What is expected:
Starting at the first of the lines below and ending at the one containing "Action: click(x=690, y=384)", write them out again with "Play Diamonds" swapped for "Play Rubies" and everything else unchanged. Omit the pictures.
* begin Data shown *
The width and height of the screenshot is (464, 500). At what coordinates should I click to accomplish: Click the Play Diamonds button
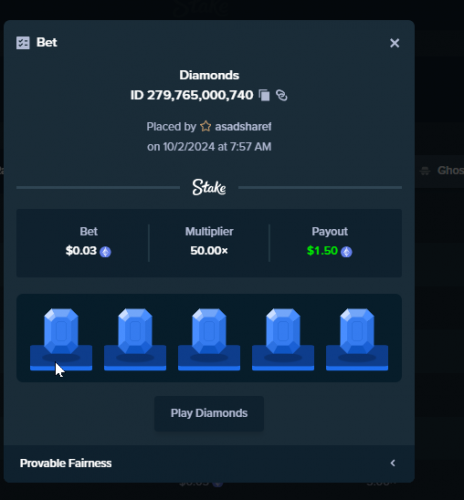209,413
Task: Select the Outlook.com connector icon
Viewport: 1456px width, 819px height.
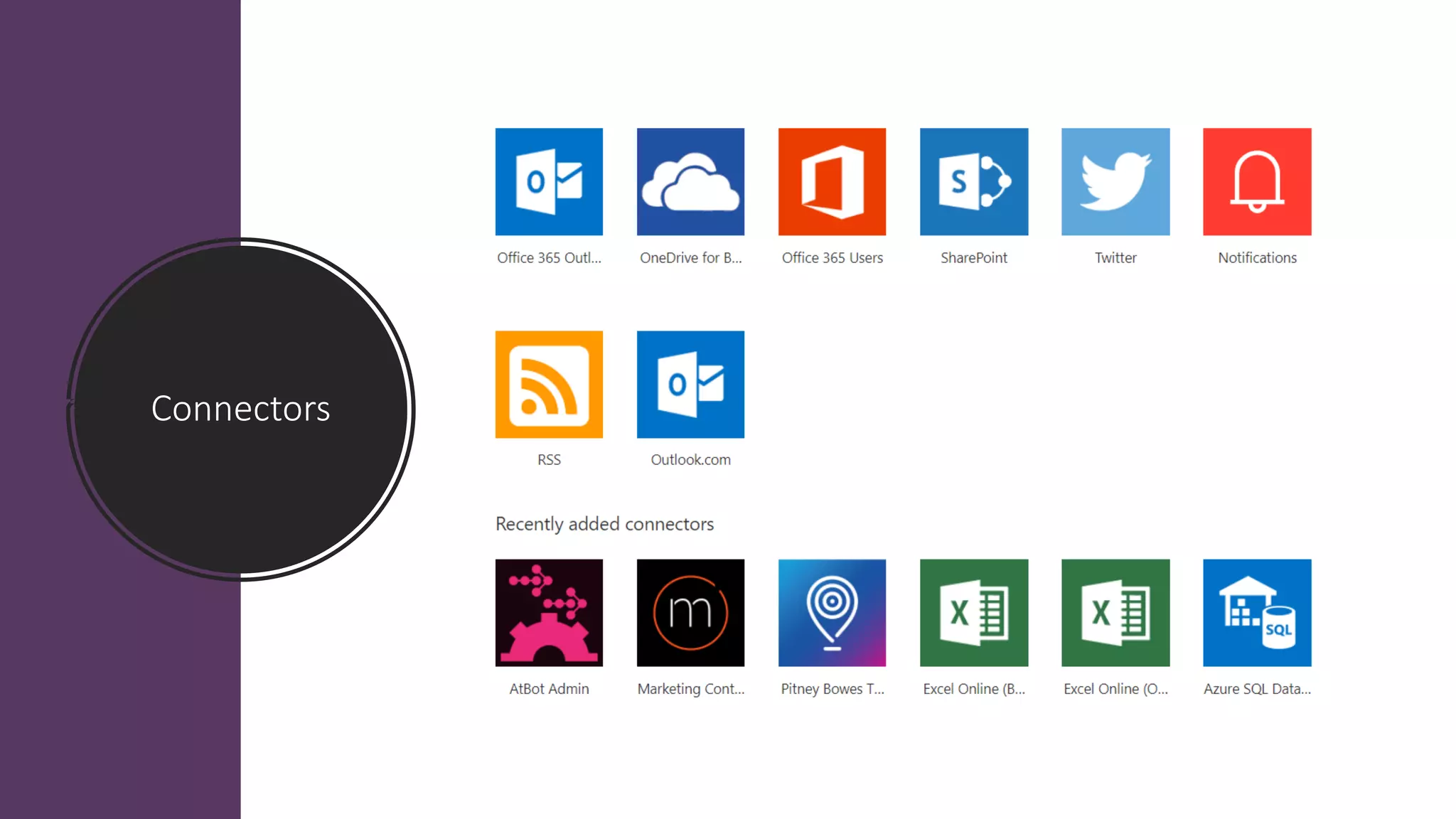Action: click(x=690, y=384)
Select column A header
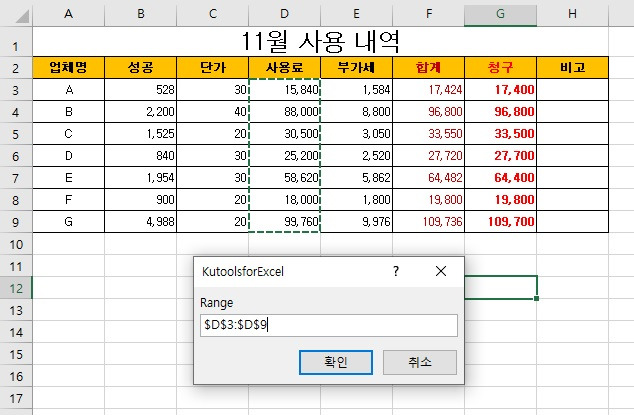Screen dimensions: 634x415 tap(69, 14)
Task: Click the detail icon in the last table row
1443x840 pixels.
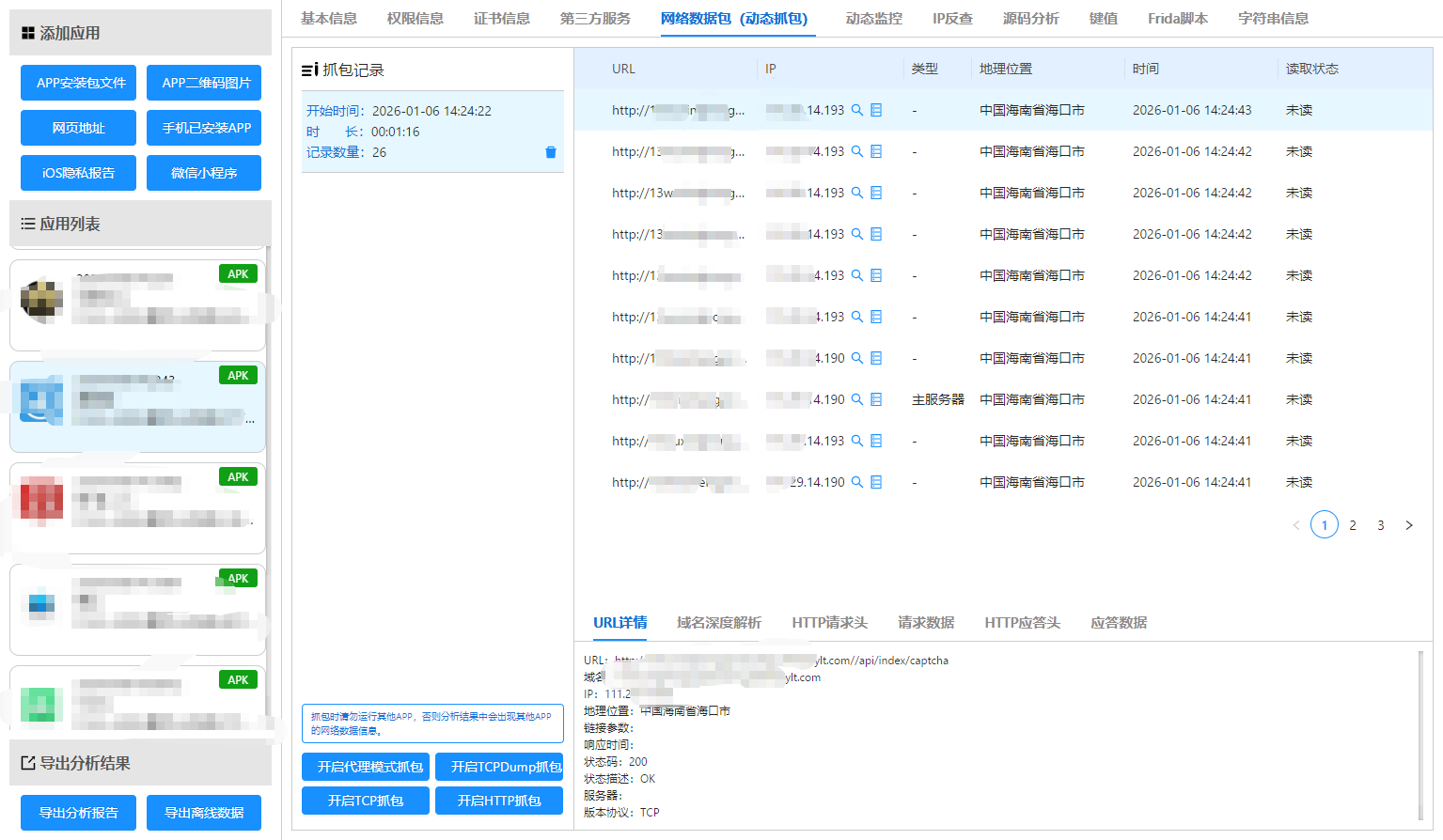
* end Data shown *
Task solution:
The width and height of the screenshot is (464, 500). At what coordinates should I click to accomplish: Click the Play Rubies button
209,413
Task: Select the Outlook.com connector icon
Viewport: 1456px width, 819px height.
Action: click(x=690, y=384)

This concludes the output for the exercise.